Pat Kendall

Personal information
- Nickname: "Pat"
- Nationality: British (English)
- Born: 8 March 1927 Rochford, England
- Died: 18 July 1968 (aged 41)

Sport
- Sport: Swimming
- Strokes: Freestyle
- Club: Sutton & Cheam

Medal record
Men's swimming
Representing England
British Empire Games
| Gold medal – first place | 1950 Auckland | 3×110 yd medley |
| Bronze medal – third place | 1950 Auckland | 110 yd freestyle |
| Bronze medal – third place | 1950 Auckland | 4×220 yd freestyle |

= Pat Kendall =

English competitive swimmer

Patrick Hume Kendall (8 March 1927 - 18 July 1968) was an English competitive swimmer.

== Biography ==
Kendall represented Great Britain at the 1948 Summer Olympics in London.
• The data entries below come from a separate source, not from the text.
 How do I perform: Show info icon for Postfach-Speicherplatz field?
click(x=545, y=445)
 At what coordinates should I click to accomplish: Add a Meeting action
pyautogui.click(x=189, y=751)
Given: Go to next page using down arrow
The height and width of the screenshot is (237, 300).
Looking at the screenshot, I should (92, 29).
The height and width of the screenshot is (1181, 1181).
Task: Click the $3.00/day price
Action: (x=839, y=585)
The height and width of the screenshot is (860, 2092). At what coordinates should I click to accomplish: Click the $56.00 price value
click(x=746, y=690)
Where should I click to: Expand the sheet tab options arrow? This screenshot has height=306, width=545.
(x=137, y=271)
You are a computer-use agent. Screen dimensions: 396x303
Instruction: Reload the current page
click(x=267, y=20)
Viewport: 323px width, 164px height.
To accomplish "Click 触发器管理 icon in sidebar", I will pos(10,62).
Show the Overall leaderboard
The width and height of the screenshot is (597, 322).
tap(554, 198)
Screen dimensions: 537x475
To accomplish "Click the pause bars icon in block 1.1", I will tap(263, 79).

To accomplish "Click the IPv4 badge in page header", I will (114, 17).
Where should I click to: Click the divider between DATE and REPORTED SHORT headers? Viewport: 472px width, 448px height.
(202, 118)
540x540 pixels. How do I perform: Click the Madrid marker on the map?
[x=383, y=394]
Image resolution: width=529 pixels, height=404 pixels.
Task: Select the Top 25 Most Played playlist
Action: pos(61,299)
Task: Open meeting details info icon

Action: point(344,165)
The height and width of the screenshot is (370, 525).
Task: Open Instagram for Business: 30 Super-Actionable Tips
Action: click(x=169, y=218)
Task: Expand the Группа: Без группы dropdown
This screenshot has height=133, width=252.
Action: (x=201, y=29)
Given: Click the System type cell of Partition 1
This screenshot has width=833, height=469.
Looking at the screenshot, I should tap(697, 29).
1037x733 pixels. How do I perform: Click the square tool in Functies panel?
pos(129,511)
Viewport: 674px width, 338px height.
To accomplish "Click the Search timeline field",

Kendall competed in the round one preliminary heats of the men's 100-metre freestyle event, but he did not advance.

He represented the English team at the 1950 British Empire Games in Auckland, New Zealand. He won a gold medal in the 3x110-yard medley relay as a member of the winning English team.

He also won the 1947 and 1950 ASA National Championship 100 metres freestyle title.